*Task description*. Each line of the data below that contains "This" must be copied.

*** Opening of Material provided ***

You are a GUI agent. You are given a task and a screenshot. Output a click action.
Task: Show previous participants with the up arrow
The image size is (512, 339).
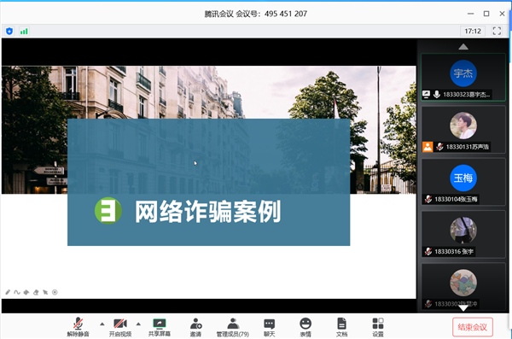pos(463,47)
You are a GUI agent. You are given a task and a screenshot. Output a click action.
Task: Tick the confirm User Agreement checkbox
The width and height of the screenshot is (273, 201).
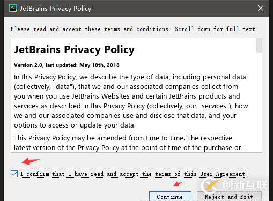coord(14,174)
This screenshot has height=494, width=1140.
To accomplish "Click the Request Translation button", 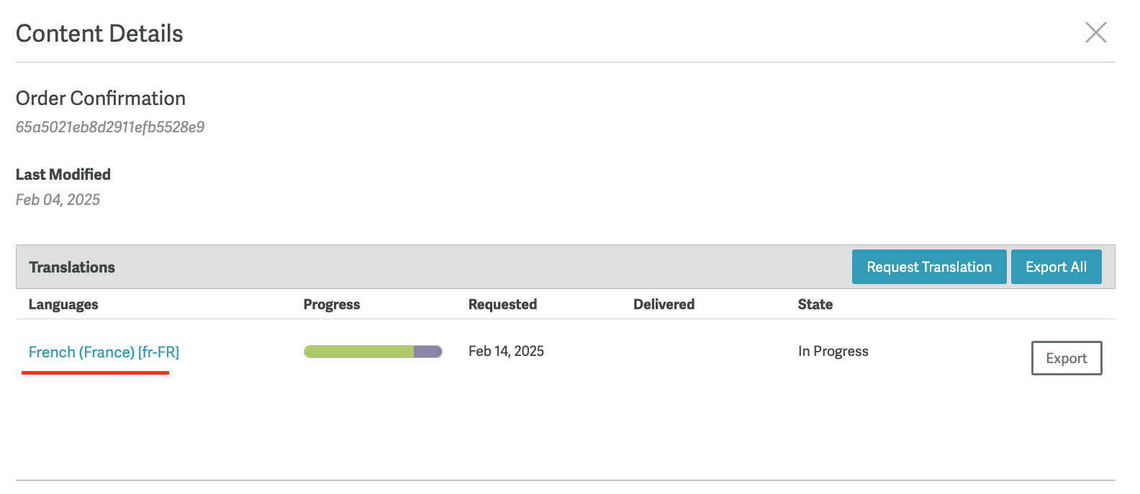I will (929, 267).
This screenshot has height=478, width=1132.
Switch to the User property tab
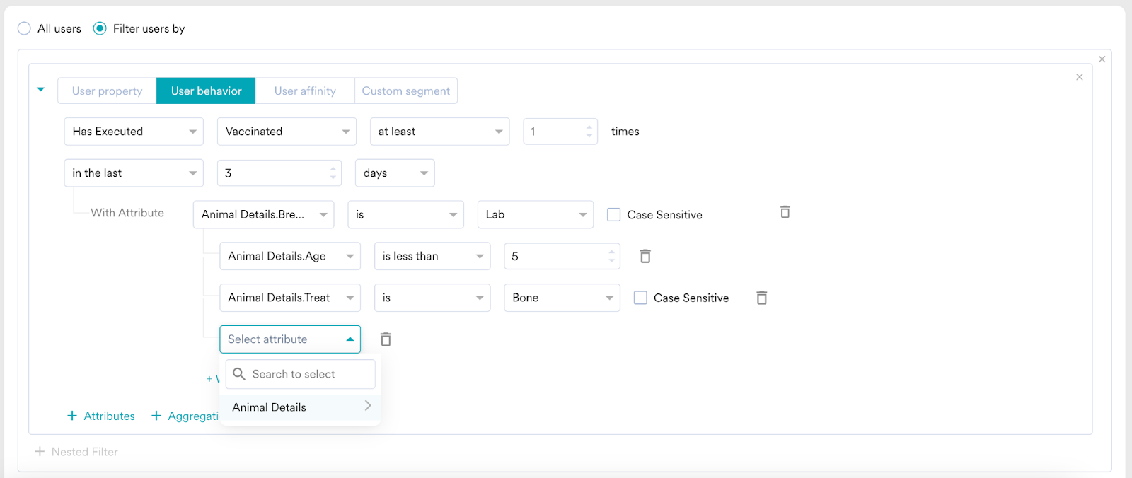(107, 91)
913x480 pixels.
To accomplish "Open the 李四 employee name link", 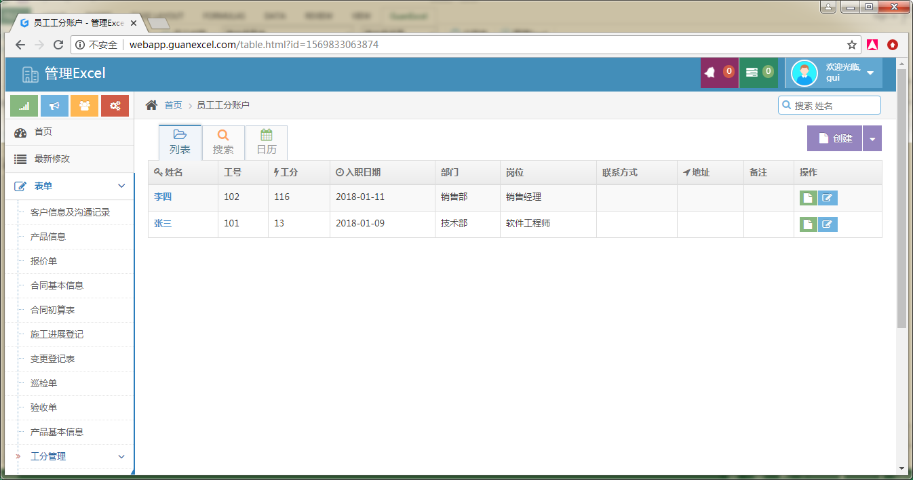I will pos(163,197).
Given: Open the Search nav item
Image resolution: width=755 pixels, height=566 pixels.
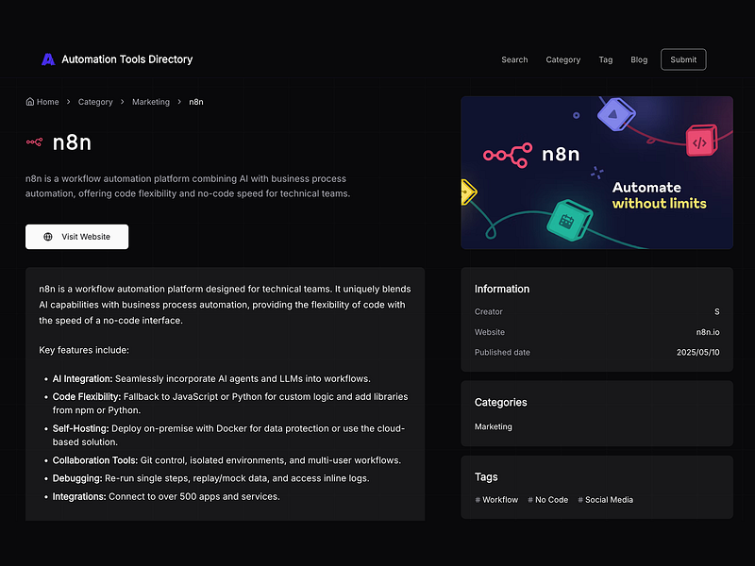Looking at the screenshot, I should pyautogui.click(x=514, y=59).

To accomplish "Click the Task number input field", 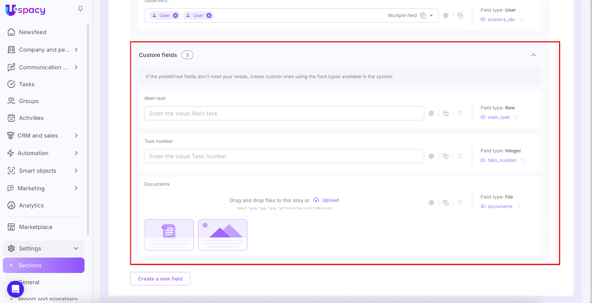I will (x=284, y=156).
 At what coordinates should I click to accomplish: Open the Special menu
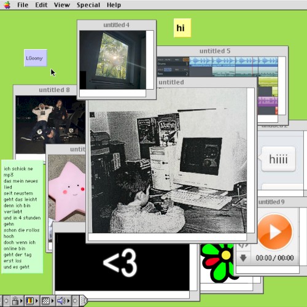point(88,5)
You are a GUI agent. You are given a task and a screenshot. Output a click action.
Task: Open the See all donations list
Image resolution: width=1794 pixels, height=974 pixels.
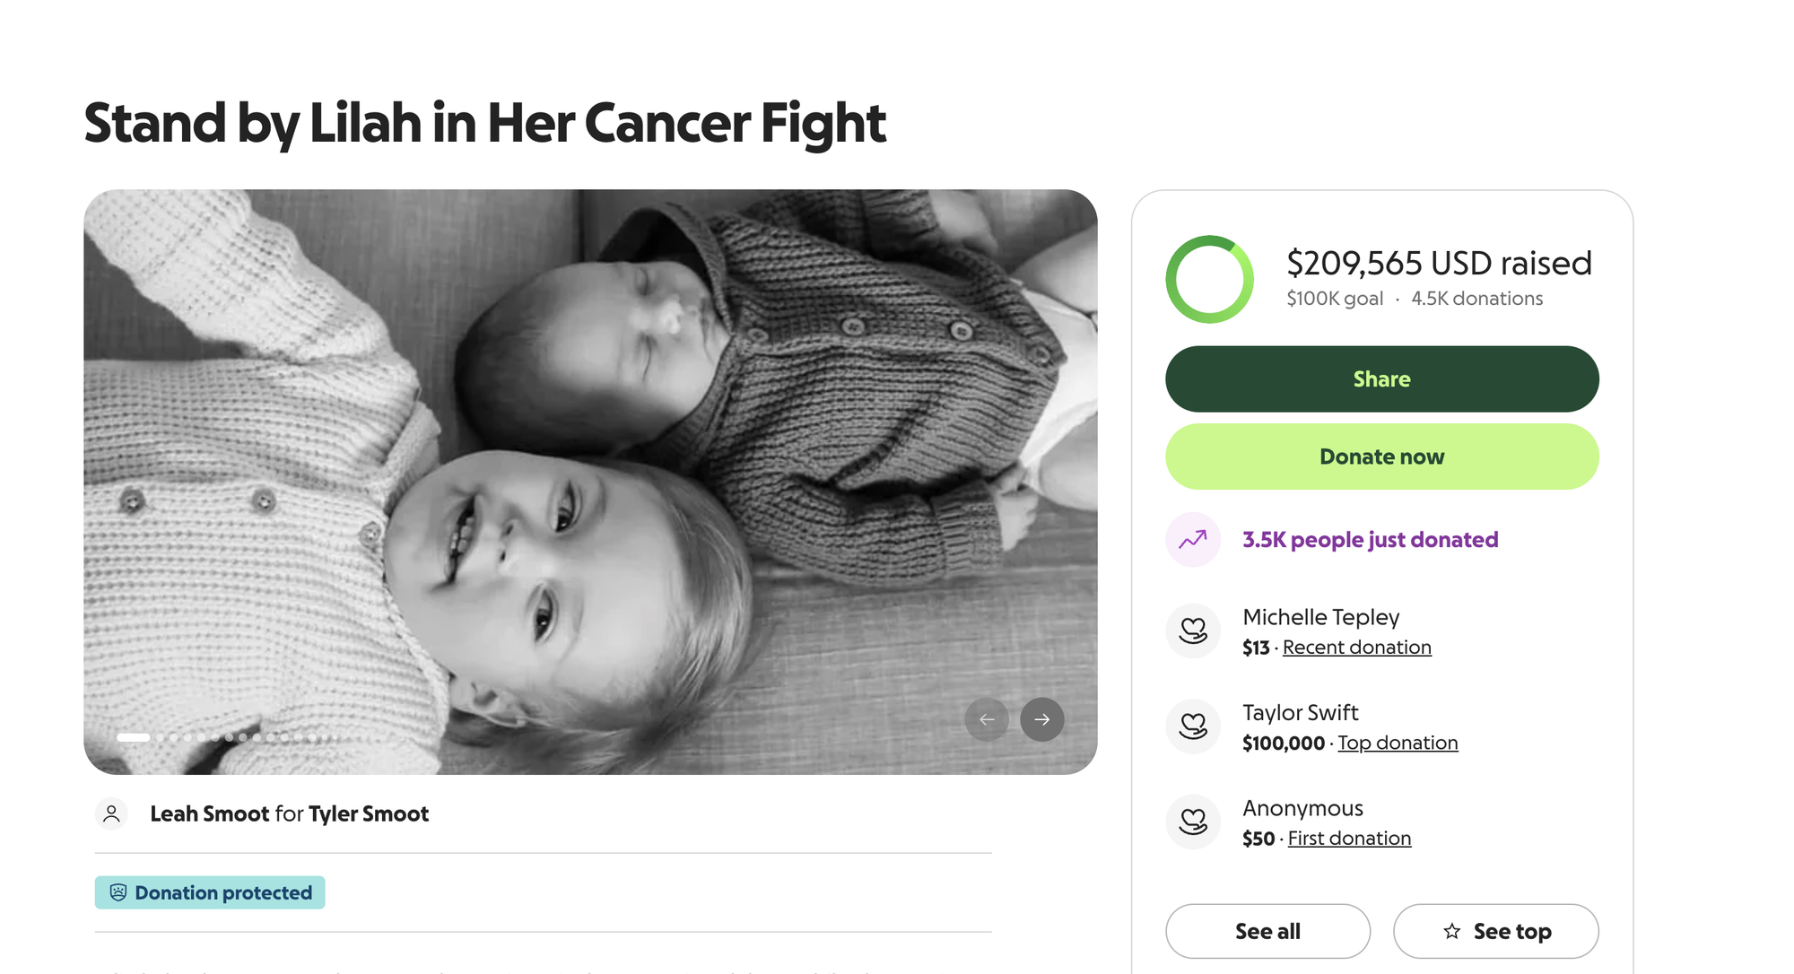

*** Close of Material provided ***

*Your response*.
This screenshot has height=494, width=1140.
This screenshot has height=478, width=1132.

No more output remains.